Al di là delle cifre, che, a seconda delle interpretazioni, oscillano attorno al quarto di milione di persone l’esodo costituì una netta, radicale soluzione di continuità dal punto di vista storico, in quanto un’intera componente nazionale scomparve quasi completamente nell’arco di poco più di un decennio.

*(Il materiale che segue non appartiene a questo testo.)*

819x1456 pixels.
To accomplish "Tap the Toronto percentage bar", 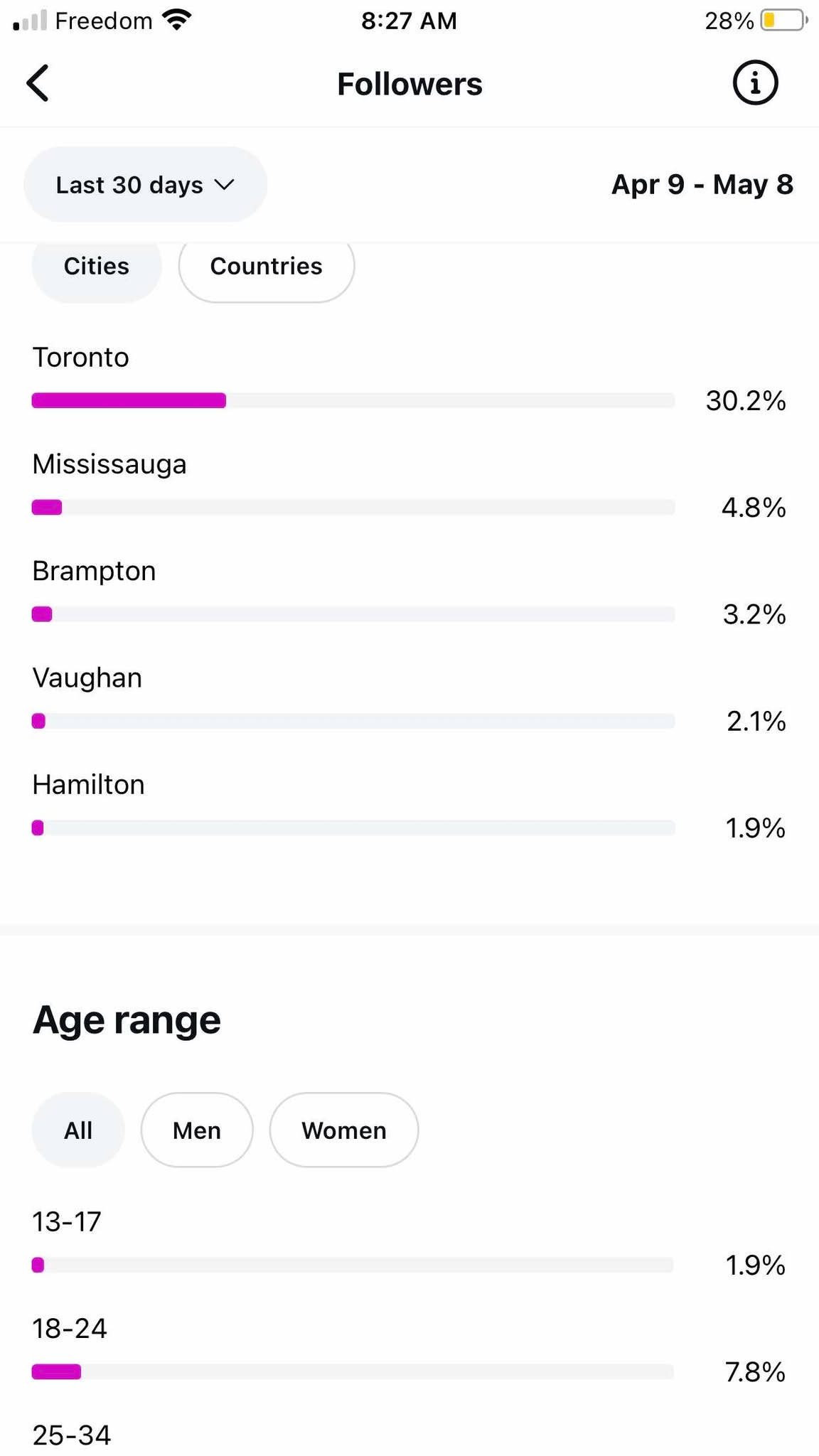I will 353,400.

Il risultato dell’esodo fu oggettivamente la quasi totale cancellazione della componente italiana dell’Istria e di Fiume.

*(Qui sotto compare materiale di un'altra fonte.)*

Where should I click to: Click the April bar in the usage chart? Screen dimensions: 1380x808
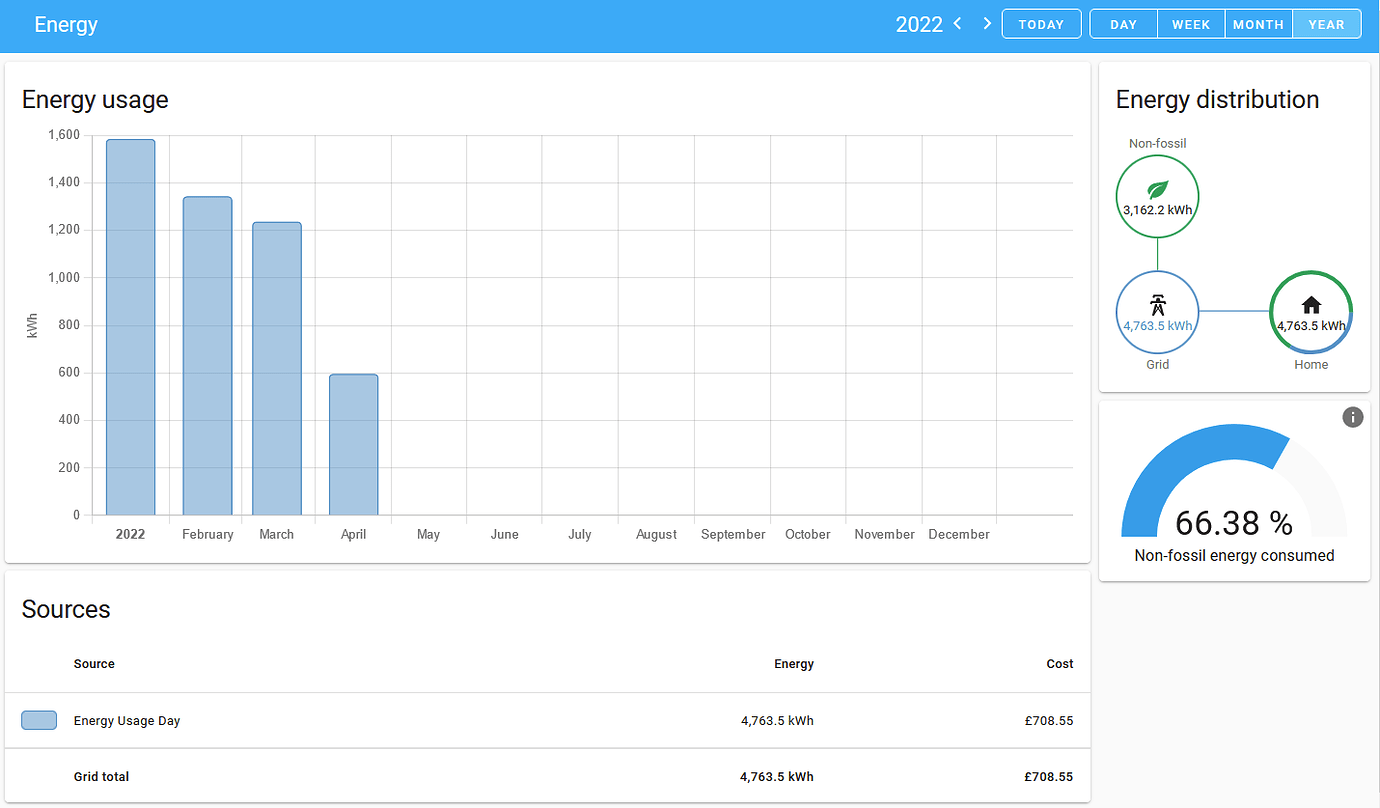click(x=353, y=445)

Tabella: Lingua d’uso in Istria nei censimenti dal 1880 al 1921

Alla fine l’esodo, nelle sue varie fasi, avrebbe coinvolto, secondo le varie fonti, un numero di persone oscillante dalle 250.000 alle 350.000 unità.

Tabella: Dati comparativi sulla dimensione numerica dell’esodo secondo le principali fonti

Le rilevazioni statistiche compiute dall’Opera Assistenza Profughi nel 1958 indicavano la presenza di circa 250.000 esodati (dall’opera di Amedeo Colella «L’esodo dalle terre adriatiche»).

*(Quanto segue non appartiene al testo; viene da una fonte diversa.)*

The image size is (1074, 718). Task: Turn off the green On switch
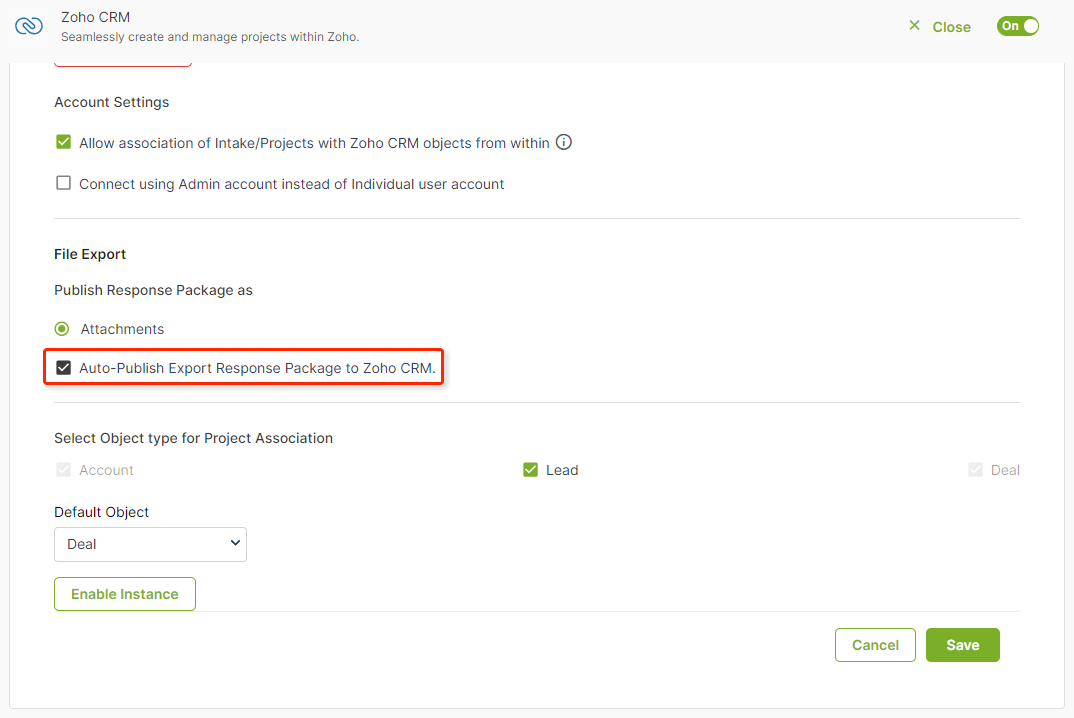(x=1018, y=26)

Secondo le stime fornite dalle associazioni degli esuli il numero delle persone costrette ad abbandonare la propria terra si aggirerebbe attorno alle 350.000 persone (vedi l’opera «L’esodo dei 350.000 Giuliani, Fiumani e Dalmati» di Padre Flaminio Rocchi), mentre vari studi desunti da fonti jugoslave (croate) rilevano un’ampiezza numerica del fenomeno oscillante dalle 180.000 alle 220.000 unità (rilevazioni limitate però solo al territorio sottoposto a sovranità croata, esclusa la Zona B).

Le stime più attendibili, come rilevato da numerosi storici, tra cui Carlo Schiffrer (che riprese le conclusioni della ricerca compiuta dall’Opera per l’Assistenza ai Profughi Giuliani e Dalmati) indicano una cifra superiore al quarto di milione di profughi.

La questione della quantificazione dell’esodo appare oggi ancora molto complessa in quanto nel dopoguerra non é stato mai effettuato un vero e proprio censimento degli italiani costretti ad abbandonare il proprio insediamento storico.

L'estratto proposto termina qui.